Stored items from a collection

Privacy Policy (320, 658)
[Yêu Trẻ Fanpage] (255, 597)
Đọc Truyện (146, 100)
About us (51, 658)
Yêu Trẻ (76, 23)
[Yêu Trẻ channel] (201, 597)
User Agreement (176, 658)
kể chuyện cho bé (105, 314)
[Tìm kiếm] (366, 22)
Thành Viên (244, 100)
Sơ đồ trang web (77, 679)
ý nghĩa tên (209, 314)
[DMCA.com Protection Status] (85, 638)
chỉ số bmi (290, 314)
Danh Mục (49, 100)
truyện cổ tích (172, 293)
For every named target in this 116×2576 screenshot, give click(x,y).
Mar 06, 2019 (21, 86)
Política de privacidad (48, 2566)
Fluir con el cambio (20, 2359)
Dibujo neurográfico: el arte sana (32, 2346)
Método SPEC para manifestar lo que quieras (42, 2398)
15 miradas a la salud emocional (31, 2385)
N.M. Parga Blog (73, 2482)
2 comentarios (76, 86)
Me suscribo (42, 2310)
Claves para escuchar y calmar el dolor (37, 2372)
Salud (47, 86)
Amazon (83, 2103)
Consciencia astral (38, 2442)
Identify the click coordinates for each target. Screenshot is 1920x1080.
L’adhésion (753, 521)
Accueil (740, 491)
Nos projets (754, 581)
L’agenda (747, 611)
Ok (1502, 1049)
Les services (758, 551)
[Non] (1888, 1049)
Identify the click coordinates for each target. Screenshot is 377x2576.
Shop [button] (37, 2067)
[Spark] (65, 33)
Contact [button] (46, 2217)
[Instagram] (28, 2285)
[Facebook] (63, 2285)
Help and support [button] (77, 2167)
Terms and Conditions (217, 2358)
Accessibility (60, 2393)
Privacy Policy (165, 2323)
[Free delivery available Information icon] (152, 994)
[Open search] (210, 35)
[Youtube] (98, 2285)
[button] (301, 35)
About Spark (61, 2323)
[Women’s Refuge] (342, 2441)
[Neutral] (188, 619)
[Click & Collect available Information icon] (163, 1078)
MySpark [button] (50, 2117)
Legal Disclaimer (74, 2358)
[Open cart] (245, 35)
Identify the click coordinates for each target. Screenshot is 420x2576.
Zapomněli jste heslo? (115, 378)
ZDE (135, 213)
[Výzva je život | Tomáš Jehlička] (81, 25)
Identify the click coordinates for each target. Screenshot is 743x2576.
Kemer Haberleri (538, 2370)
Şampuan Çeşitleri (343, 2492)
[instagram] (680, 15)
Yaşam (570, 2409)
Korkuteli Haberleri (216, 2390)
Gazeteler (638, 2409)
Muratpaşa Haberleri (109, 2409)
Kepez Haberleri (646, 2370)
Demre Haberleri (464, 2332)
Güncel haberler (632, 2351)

Exercise prompt
Transcribe the records above in full, exactly as they stand.

Exercise answer
Privacy Policy (320, 658)
[Yêu Trẻ Fanpage] (255, 597)
Đọc Truyện (146, 100)
About us (51, 658)
Yêu Trẻ (76, 23)
[Yêu Trẻ channel] (201, 597)
User Agreement (176, 658)
kể chuyện cho bé (105, 314)
[Tìm kiếm] (366, 22)
Thành Viên (244, 100)
Sơ đồ trang web (77, 679)
ý nghĩa tên (209, 314)
[DMCA.com Protection Status] (85, 638)
chỉ số bmi (290, 314)
Danh Mục (49, 100)
truyện cổ tích (172, 293)
For every named target in this 116×2576 screenshot, give click(x,y).
Mar 06, 2019 (21, 86)
Política de privacidad (48, 2566)
Fluir con el cambio (20, 2359)
Dibujo neurográfico: el arte sana (32, 2346)
Método SPEC para manifestar lo que quieras (42, 2398)
15 miradas a la salud emocional (31, 2385)
N.M. Parga Blog (73, 2482)
2 comentarios (76, 86)
Me suscribo (42, 2310)
Claves para escuchar y calmar el dolor (37, 2372)
Salud (47, 86)
Amazon (83, 2103)
Consciencia astral (38, 2442)
Identify the click coordinates for each target. Screenshot is 1920x1080.
L’adhésion (753, 521)
Accueil (740, 491)
Nos projets (754, 581)
L’agenda (747, 611)
Ok (1502, 1049)
Les services (758, 551)
[Non] (1888, 1049)
Identify the click coordinates for each target. Screenshot is 377x2576.
Shop [button] (37, 2067)
[Spark] (65, 33)
Contact [button] (46, 2217)
[Instagram] (28, 2285)
[Facebook] (63, 2285)
Help and support [button] (77, 2167)
Terms and Conditions (217, 2358)
Accessibility (60, 2393)
Privacy Policy (165, 2323)
[Free delivery available Information icon] (152, 994)
[Open search] (210, 35)
[Youtube] (98, 2285)
[button] (301, 35)
About Spark (61, 2323)
[Women’s Refuge] (342, 2441)
[Neutral] (188, 619)
[Click & Collect available Information icon] (163, 1078)
MySpark [button] (50, 2117)
Legal Disclaimer (74, 2358)
[Open cart] (245, 35)
Identify the click coordinates for each target. Screenshot is 420x2576.
Zapomněli jste heslo? (115, 378)
ZDE (135, 213)
[Výzva je život | Tomáš Jehlička] (81, 25)
Identify the click coordinates for each target. Screenshot is 743x2576.
Kemer Haberleri (538, 2370)
Şampuan Çeşitleri (343, 2492)
[instagram] (680, 15)
Yaşam (570, 2409)
Korkuteli Haberleri (216, 2390)
Gazeteler (638, 2409)
Muratpaşa Haberleri (109, 2409)
Kepez Haberleri (646, 2370)
Demre Haberleri (464, 2332)
Güncel haberler (632, 2351)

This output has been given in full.